Más allá de los límites de la ciudad se encuentran destinos que compensan incluso el paseo en bicicleta más relajado. Al noreste, la Abadía de Montmajour, fundada en 948, se alza como un monumento en ruinas a la grandeza benedictina; por 6 €, se exploran cámaras abovedadas, capillas y campanarios cubiertos de líquenes. Más allá se extiende el paisaje de molinos de Fontvieille, inmortalizado por Daudet y materializado en los cuatro molinos supervivientes, dos de los cuales ofrecen entrada por 2 € a sus interiores de madera. Al sur, la Camarga se despliega en salinas y canales bordeados de juncos: un centenar de especies de aves revolotean entre toros camargueses y sementales blancos, mientras que los granos de sal cristalizan en crestas cáusticas de color rosa. Y al sureste, la Reserva Natural de Marais du Vigueirat abarca más de mil doscientas hectáreas de marismas, donde más de dos mil especies de flora y fauna prosperan bajo protección provincial.

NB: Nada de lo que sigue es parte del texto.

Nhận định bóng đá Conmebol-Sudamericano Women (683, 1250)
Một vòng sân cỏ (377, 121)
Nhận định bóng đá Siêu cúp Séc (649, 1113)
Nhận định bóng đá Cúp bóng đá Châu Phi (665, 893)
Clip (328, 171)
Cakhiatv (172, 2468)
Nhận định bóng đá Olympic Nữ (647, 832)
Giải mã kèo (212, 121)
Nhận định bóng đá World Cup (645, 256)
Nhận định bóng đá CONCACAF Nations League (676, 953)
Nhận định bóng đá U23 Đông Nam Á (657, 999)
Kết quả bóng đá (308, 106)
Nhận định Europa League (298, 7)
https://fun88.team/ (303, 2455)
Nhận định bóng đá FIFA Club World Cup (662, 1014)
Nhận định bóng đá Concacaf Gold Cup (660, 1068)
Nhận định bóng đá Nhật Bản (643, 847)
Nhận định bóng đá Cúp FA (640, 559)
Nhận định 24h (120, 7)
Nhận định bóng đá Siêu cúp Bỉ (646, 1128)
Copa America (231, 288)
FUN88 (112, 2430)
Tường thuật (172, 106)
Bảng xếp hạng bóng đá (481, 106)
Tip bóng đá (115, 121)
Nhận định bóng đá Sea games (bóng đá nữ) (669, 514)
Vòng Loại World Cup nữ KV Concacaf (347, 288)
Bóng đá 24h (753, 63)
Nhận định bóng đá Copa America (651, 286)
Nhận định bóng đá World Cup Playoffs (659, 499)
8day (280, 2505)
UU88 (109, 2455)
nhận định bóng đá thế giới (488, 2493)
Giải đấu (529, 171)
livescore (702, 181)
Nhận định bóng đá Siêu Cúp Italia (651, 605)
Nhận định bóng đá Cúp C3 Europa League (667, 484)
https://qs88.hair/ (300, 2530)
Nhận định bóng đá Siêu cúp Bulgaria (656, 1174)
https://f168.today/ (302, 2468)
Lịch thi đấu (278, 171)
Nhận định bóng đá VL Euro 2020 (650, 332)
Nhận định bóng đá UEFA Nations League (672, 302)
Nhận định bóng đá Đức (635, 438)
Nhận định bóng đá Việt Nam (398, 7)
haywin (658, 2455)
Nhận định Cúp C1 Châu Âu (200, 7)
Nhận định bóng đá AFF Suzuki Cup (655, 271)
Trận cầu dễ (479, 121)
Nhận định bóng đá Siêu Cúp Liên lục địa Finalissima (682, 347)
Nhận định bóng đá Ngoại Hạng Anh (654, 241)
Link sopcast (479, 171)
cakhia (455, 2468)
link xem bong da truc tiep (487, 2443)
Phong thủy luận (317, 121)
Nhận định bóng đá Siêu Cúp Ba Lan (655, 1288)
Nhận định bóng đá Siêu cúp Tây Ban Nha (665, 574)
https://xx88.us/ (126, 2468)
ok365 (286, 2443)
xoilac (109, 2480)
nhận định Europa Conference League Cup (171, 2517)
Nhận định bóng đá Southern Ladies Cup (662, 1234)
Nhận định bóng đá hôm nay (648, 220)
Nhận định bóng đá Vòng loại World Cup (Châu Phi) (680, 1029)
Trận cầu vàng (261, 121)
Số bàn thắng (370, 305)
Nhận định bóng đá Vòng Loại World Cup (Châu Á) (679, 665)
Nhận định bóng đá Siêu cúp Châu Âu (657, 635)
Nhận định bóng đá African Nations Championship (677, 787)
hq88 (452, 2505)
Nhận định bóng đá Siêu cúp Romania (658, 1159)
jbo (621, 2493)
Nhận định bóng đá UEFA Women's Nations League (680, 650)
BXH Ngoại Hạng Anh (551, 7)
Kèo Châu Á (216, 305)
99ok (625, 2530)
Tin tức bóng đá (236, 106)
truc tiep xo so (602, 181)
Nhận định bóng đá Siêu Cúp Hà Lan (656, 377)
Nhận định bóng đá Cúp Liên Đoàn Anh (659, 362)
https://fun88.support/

Fragmentos de narrativa moderna también han dejado su huella aquí. Escenas de las persecuciones nocturnas de Ronin se entrecruzaban por calles estrechas; la soledad reflexiva de En la Puerta de la Eternidad evocaba la angustia de Van Gogh en los espacios donde una vez pintó; y la energía cómica de Taxi 3 recorría las sinuosas callejuelas de Arlés. Sin embargo, las evocaciones fílmicas permanecen secundarias al lugar en sí: un palimpsesto viviente de conquista y cultivo, fe y fervor, pigmentos atenuados solo por el incesante paso del tiempo.
Entrar a Arlés hoy es un viaje entre épocas. La entrada combinada —válida por un mes y con un precio de 15 €— permite el acceso al anfiteatro, el teatro antiguo, los criptopórticos, el claustro de San Trófimo y el Museo Réattu; por 19 €, se extiende el acceso a todos los sitios y museos durante medio año. En este, como en cada elemento del mosaico de Arlés, lo tangible y lo intangible se entrelazan: las piedras romanas soportan las pisadas de los toreros, los monjes de clausura ensayan cantos antiguos en la fresca sombra, y la misma luz que cautivó a Van Gogh continúa tiñendo de ocre y oro el horizonte y la ruina.
Arlés no promete espectáculo a la manera de las grandes metrópolis, ni seduce al viajero con un jolgorio forzado. En cambio, ofrece la lenta evocación del recuerdo, la silenciosa acumulación de detalles: el roce de una columna de piedra bajo una palmera, el aroma a sal en el viento, la forma en que el sol del atardecer transforma las columnatas en filigrana. En estos intersticios de historia y geografía, el visitante encuentra una ciudad que se resiste a la síntesis superficial, desplegándose con la sutil insistencia de un fragmento inscrito, a la espera de la contemplación que tanto merece.